- **YOUR ASSIGNMENT**
Output every record below exactly as it appears.

- **PROVIDED INFORMATION**
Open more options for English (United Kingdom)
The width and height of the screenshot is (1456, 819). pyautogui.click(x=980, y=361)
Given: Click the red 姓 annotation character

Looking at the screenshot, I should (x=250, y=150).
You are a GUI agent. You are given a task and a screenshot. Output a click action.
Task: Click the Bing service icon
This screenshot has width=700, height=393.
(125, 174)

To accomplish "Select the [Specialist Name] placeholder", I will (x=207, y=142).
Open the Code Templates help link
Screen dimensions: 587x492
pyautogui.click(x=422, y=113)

- **ANSWER TO THIS EXERCISE**
Open more options for English (United Kingdom)
The width and height of the screenshot is (1456, 819). pyautogui.click(x=980, y=361)
Given: Click the red 姓 annotation character

Looking at the screenshot, I should (x=250, y=150).
You are a GUI agent. You are given a task and a screenshot. Output a click action.
Task: Click the Bing service icon
This screenshot has width=700, height=393.
(125, 174)

To accomplish "Select the [Specialist Name] placeholder", I will (x=207, y=142).
Open the Code Templates help link
Screen dimensions: 587x492
pyautogui.click(x=422, y=113)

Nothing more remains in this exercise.